Re: archive status ".ready" files may be created too early

From: Andres Freund <andres(at)anarazel(dot)de>
To: "alvherre(at)alvh(dot)no-ip(dot)org" <alvherre(at)alvh(dot)no-ip(dot)org>
Cc: "Bossart, Nathan" <bossartn(at)amazon(dot)com>, Robert Haas <robertmhaas(at)gmail(dot)com>, Kyotaro Horiguchi <horikyota(dot)ntt(at)gmail(dot)com>, "x4mmm(at)yandex-team(dot)ru" <x4mmm(at)yandex-team(dot)ru>, "a(dot)lubennikova(at)postgrespro(dot)ru" <a(dot)lubennikova(at)postgrespro(dot)ru>, "hlinnaka(at)iki(dot)fi" <hlinnaka(at)iki(dot)fi>, "matsumura(dot)ryo(at)fujitsu(dot)com" <matsumura(dot)ryo(at)fujitsu(dot)com>, "masao(dot)fujii(at)gmail(dot)com" <masao(dot)fujii(at)gmail(dot)com>, "pgsql-hackers(at)postgresql(dot)org" <pgsql-hackers(at)postgresql(dot)org>
Subject: Re: archive status ".ready" files may be created too early
Date: 2021-08-30 21:05:29
Message-ID: 20210830210529.bd7wmqodt747xa2y@alap3.anarazel.de
Views: Raw Message | Whole Thread | Download mbox | Resend email
Thread:
Lists: pgsql-hackers

Hi,

On 2021-08-30 15:51:54 -0400, alvherre(at)alvh(dot)no-ip(dot)org wrote:
> On 2021-Aug-28, Andres Freund wrote:
>
> > While rebasing the aio patchset ontop of HEAD I noticed that this commit added
> > another atomic operation to XLogWrite() with archiving enabled. The WAL write
> > path is really quite hot, and at least some of the
> > NotifySegmentsReadyForArchive() calls are done while WALWriteLock is held.
> >
> > I think we should at least try to make the fast-path where no segment
> > boundaries were crossed use no atomic operations.
>
> I think the best way to achieve this is is to rely completely on
> walwriter doing the segment notification, so that the WAL write done by
> backend would only do a latch set.

When were you thinking of doing the latch sets? Adding a latch set for every
XLogWrite() wouldn't be cheap either. Both because syscalls under a lock
aren't free and because waking up walsender even more often isn't free (we
already have a few threads about reducing the signalling frequency).

There's also the question of what to do with single user mode. We shouldn't
just skip creating .ready files there...

Although, the more I think about, the more I am confused about the trailing
if (XLogArchivingActive())
NotifySegmentsReadyForArchive(LogwrtResult.Flush);

in XLogWrite(). Shouldn't that at the very least be inside the "If asked to
flush, do so" branch? Outside that and the finishing_seg branch
LogwrtResult.Flush won't have moved, right? So the call to
NotifySegmentsReadyForArchive() can't do anything, no?

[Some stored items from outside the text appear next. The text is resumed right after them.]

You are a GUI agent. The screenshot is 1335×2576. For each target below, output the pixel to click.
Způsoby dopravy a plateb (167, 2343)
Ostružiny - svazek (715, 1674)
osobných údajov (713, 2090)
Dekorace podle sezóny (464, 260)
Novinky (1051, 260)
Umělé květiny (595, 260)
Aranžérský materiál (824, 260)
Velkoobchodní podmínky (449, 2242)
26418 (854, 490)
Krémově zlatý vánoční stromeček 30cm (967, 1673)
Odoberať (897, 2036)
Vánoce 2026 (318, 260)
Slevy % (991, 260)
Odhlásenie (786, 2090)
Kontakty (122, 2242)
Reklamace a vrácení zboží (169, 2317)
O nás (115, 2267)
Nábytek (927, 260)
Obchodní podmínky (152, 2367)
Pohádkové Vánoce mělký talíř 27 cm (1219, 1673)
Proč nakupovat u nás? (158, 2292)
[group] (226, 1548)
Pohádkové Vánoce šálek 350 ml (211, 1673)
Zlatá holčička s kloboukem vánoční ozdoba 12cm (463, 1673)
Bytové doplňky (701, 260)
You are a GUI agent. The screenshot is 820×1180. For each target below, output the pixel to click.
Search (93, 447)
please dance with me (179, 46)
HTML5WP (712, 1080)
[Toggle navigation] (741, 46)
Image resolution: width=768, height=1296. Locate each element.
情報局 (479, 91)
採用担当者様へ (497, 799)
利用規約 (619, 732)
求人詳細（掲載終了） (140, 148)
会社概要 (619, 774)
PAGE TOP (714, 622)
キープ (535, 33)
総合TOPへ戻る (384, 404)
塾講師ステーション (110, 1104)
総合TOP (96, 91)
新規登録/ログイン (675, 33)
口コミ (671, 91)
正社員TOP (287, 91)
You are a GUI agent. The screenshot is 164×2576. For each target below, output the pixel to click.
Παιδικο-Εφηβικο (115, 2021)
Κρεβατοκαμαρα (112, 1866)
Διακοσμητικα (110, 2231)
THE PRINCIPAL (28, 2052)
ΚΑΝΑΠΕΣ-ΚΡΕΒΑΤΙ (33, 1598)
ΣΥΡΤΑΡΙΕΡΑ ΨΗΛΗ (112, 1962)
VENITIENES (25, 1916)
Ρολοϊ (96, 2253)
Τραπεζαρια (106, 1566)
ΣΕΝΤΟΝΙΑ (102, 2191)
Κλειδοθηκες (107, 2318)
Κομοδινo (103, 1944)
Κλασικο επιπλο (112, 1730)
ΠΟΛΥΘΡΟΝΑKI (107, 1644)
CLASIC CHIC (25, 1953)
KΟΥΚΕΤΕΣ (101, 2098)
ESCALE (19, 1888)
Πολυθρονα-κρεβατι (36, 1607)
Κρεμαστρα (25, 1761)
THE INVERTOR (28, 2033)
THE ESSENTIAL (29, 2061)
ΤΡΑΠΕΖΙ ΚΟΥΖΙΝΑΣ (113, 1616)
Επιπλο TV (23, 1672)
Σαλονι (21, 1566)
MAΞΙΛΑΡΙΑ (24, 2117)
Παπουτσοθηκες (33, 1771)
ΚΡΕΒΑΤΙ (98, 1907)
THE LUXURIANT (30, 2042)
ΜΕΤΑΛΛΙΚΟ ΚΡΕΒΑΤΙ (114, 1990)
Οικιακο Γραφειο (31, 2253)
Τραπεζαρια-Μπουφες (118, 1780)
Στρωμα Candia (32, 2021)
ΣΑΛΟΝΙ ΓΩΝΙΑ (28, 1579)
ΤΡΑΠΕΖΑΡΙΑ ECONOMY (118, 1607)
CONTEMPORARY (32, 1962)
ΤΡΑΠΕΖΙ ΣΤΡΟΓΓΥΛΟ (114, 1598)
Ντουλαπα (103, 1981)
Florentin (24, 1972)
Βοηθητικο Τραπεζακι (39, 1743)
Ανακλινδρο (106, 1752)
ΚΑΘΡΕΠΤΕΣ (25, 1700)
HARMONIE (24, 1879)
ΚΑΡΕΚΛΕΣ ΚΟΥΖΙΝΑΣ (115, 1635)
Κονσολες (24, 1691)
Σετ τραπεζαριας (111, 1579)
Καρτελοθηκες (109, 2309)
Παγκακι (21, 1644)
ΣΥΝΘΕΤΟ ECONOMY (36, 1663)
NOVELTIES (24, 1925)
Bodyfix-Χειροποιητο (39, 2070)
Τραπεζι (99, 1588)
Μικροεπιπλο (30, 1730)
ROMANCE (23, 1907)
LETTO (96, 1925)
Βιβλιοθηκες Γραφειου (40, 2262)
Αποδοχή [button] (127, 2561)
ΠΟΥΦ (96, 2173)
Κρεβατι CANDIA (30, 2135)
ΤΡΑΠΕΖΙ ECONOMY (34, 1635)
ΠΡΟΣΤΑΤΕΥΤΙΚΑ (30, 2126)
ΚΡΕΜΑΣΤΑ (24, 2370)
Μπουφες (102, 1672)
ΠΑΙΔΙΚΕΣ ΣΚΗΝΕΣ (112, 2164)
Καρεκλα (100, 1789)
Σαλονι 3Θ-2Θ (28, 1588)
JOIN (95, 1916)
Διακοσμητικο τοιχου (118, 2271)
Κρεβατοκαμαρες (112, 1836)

Nor does it seem like we'd ever need to call NotifySegmentsReadyForArchive()
if we started writing on the current page - flushRecPtr can't move across a
segment boundary in that case.

I hadn't yet realized that this commit doesn't just make XLogWrite() more
expensive, it also makes XLogInsertRecord() more expensive :(. Adding two
divisions to XLogInsertRecord() isn't nice, especially as it happens
even if !XLogArchivingActive().

I can't really convince myself this deals correctly with multiple segment
spanning records and with records spanning more than one segment? It'd be
easier to understand if the new XLogCtlData variables were documented...

If there's one record from segment s0 to s1 and one from s1 to s4, and
wal_buffers is big enough to contain them all, the first record will set
earliestSegBoundary = s1
the second
latestSegBoundary = s4.

When s1 is fully written out, NotifySegmentsReadyForArchive() will set
earliestSegBoundary = latestSegBoundary = s4 and create .reaady for .s1 -
ok. But when when s2 is flushed, we'll afaict happily create .ready files
for s2, s3 despite s4 not yet being written, because earliestSegBoundary is
now s4.

I think there's other issues as well.

The more I look at this commit, the less I believe it's right.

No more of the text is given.